In una scuola nella quale, per essere bocciati, bisogna quanto meno aver sparato alla professoressa, l’istruzione, e parlo di quella derivata dallo studio delle materie che si sono  liberamente scelte, si spera consapevolmente, è ormai una parte residuale e non essenziale del tempo passato tra i banchi. Questo il vero punto dolente. Sempre più cose si fanno a scuola in alternativa allo studio.

Basta raccontarci balle e basta mettere la testa sotto la sabbia: questo sistema scolastico non fornisce più una solida base per la vita civile e la dimostrazione di quanto affermo è sotto gli occhi di tutti. Solo io conosco professionisti che non sanno parlare in italiano, tecnici con grosse lacune proprio nelle discipline che dovrebbero aver studiato a fondo? Chi li ha diplomati o laureati?

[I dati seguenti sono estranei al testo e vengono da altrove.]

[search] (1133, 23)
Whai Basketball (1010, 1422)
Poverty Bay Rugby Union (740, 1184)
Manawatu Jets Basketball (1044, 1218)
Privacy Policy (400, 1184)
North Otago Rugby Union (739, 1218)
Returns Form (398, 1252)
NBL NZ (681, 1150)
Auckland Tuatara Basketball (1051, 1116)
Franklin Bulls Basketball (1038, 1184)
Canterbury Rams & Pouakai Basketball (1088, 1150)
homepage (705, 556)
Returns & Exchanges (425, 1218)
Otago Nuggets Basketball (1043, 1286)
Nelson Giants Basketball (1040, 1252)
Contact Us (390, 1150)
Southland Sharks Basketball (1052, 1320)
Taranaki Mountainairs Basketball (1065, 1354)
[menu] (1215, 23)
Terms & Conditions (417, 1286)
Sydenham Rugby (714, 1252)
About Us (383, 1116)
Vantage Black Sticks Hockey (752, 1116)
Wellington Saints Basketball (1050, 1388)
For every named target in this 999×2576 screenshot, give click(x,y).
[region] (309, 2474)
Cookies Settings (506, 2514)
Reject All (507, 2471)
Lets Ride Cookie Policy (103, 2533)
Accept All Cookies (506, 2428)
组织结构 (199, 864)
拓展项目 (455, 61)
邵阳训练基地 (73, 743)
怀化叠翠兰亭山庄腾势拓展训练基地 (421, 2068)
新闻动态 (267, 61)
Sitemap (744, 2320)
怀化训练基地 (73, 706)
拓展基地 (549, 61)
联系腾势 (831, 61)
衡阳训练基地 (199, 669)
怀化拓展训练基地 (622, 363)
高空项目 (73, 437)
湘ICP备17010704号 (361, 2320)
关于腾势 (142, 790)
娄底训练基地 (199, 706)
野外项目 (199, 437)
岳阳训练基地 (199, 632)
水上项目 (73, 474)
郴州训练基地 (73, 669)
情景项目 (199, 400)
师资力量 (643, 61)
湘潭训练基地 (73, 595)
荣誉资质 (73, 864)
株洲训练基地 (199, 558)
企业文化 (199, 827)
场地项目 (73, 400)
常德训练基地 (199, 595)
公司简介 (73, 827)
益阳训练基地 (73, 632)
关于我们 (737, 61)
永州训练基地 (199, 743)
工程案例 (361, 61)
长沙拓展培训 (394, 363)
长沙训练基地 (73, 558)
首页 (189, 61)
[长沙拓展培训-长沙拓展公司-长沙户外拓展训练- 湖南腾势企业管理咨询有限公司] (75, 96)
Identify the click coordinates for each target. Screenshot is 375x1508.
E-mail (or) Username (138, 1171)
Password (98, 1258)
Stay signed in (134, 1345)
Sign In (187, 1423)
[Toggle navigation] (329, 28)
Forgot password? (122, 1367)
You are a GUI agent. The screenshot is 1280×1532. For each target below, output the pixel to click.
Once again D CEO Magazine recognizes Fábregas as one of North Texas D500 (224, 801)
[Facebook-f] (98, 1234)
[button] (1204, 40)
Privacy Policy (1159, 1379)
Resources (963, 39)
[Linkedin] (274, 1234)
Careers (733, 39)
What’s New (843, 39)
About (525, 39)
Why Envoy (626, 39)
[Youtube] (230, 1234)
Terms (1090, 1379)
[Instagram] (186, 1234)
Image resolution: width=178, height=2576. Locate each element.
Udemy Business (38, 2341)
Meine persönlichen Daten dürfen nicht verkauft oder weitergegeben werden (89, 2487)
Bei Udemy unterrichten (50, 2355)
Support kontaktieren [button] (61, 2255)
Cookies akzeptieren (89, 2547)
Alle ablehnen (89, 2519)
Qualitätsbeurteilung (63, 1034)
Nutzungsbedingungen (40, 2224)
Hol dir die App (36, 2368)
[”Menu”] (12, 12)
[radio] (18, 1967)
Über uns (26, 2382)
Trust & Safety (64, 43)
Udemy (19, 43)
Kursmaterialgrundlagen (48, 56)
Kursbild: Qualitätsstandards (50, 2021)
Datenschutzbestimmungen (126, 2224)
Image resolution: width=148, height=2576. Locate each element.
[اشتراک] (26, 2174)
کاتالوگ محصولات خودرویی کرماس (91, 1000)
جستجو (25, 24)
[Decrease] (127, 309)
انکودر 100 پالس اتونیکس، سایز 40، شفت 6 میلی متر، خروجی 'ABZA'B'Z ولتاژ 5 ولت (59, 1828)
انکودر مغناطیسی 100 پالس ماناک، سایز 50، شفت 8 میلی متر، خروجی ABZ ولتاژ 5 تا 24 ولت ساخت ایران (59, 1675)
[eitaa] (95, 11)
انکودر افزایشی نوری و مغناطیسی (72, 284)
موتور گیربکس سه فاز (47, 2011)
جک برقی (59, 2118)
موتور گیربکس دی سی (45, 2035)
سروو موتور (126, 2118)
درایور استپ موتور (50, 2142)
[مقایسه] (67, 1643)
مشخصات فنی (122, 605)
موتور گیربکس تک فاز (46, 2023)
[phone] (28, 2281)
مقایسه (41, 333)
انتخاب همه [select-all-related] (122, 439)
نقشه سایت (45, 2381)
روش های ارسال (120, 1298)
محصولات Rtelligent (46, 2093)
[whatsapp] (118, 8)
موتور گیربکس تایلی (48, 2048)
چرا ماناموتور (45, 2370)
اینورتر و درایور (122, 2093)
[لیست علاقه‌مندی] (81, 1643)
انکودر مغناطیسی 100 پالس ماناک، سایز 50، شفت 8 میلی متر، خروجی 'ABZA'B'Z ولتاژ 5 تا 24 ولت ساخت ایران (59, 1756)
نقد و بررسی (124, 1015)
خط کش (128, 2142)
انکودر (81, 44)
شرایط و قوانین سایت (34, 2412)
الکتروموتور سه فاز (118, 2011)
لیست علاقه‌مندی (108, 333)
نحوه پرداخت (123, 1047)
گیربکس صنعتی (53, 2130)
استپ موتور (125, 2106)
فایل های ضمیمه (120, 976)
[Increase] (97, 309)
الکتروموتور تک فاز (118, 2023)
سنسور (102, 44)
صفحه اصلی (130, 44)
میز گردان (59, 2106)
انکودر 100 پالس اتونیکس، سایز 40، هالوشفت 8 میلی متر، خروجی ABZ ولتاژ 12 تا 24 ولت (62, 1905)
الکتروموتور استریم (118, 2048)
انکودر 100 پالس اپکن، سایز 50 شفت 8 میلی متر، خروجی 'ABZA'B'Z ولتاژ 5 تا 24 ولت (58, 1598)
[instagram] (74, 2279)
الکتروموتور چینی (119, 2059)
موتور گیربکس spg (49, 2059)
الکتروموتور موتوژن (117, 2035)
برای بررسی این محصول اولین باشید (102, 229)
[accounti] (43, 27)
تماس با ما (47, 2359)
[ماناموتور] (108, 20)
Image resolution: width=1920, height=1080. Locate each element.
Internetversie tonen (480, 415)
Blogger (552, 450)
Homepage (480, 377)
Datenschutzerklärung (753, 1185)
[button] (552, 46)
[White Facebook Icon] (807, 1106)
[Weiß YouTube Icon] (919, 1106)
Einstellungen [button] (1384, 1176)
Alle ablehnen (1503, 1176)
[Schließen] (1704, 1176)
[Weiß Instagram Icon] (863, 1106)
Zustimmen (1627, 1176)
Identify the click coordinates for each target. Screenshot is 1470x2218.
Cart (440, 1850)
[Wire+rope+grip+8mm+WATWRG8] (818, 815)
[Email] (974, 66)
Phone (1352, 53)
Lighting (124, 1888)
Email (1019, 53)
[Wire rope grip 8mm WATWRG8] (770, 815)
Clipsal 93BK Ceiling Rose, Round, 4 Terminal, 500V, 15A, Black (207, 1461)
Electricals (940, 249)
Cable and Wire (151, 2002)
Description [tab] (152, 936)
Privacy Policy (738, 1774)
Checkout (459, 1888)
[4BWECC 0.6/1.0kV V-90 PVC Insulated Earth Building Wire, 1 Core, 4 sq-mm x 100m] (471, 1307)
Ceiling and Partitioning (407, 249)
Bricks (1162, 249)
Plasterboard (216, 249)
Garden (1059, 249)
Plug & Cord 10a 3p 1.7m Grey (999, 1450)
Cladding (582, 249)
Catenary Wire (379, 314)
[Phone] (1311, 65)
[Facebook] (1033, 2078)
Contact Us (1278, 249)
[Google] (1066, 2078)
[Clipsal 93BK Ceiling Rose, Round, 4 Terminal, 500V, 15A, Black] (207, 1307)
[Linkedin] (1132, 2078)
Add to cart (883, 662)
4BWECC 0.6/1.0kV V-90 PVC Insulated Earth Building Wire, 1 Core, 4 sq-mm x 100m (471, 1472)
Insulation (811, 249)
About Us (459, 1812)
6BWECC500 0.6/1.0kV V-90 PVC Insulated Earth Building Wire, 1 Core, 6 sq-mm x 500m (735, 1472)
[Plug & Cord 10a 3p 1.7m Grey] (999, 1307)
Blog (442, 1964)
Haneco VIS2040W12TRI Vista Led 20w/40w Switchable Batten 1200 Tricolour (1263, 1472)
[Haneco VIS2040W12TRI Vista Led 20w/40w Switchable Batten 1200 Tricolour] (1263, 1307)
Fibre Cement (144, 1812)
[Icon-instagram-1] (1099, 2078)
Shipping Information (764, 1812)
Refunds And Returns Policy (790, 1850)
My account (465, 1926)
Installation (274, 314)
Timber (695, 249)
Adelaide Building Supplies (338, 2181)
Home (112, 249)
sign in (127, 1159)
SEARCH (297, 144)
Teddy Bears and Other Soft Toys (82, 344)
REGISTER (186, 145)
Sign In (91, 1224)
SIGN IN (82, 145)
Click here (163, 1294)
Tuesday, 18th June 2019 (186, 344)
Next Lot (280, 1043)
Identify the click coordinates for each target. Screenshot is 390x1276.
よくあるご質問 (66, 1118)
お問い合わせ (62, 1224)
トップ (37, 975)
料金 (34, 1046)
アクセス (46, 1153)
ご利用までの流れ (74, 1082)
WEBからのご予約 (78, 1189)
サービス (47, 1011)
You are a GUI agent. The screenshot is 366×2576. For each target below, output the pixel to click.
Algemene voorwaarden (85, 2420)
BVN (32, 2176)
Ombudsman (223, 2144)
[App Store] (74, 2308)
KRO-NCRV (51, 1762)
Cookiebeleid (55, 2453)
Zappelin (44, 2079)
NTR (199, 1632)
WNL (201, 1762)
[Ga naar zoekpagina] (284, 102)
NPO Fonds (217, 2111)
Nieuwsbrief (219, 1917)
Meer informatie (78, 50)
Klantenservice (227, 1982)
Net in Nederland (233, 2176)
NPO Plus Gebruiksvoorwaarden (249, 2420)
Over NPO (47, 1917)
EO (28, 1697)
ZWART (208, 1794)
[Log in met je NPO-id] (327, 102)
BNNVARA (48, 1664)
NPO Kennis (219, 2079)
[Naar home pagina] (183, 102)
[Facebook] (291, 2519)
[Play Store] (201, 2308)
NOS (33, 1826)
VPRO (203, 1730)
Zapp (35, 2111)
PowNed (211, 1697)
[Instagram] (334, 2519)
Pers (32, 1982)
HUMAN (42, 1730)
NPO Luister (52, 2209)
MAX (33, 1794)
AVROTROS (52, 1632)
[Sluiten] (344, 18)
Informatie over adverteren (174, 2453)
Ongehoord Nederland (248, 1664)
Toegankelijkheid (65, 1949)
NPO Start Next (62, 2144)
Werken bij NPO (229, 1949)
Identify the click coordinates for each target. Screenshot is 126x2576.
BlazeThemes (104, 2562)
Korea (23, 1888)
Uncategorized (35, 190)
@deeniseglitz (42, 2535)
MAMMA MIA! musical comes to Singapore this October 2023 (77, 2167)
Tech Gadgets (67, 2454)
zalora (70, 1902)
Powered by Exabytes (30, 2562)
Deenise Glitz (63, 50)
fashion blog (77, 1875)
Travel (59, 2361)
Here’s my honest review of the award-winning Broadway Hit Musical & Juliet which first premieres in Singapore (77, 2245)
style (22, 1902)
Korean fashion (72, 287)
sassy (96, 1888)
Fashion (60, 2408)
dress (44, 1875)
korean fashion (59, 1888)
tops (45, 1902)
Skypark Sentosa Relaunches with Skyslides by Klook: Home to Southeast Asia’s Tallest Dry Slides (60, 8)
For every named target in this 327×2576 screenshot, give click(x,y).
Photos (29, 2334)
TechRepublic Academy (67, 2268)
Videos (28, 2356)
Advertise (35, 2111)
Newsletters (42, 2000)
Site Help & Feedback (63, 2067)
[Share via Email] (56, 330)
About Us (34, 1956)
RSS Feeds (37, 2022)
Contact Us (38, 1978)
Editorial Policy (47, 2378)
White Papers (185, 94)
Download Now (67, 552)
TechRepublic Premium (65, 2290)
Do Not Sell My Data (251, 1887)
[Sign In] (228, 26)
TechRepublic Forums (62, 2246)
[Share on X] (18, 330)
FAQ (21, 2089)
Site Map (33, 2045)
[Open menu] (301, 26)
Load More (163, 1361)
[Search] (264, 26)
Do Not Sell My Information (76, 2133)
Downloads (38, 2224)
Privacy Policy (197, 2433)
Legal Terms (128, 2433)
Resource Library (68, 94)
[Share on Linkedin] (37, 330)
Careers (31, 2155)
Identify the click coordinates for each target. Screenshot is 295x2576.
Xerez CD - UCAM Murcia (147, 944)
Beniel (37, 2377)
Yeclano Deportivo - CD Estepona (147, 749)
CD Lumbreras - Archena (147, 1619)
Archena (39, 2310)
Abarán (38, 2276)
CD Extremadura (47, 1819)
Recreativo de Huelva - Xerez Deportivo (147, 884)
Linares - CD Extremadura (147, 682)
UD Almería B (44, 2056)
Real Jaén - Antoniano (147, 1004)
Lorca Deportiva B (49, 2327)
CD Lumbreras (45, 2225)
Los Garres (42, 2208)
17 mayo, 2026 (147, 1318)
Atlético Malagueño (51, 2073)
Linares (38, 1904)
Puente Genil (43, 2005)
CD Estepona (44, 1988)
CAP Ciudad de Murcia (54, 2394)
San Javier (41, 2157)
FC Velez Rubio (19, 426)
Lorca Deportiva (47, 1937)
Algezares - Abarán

Ma chi se ne frega se l’ex studente di medicina che mi mette le mani addosso al Pronto Soccorso abbia o meno manifestato da studente per questa o quella nobile causa: mi basta che metta in pratica l’insegnamento tecnico ricevuto, al quale si aggiunga, semmai, una corretta deontologia professionale.

Di come la pensi sul governo o su certe guerre non m’importa un fico secco. Lo stesso vale per avvocati, ingegneri e per gli stessi insegnanti. Che siano preparati. È troppo chiederlo proprio alla scuola? Se vi sono degli impenitenti somari, li si boccino, prima a scuola, poi all’università ed infine ai concorsi pubblici. Basta somari! Scrivete questo sui vostri cartelli del piffero esibiti nelle piazze!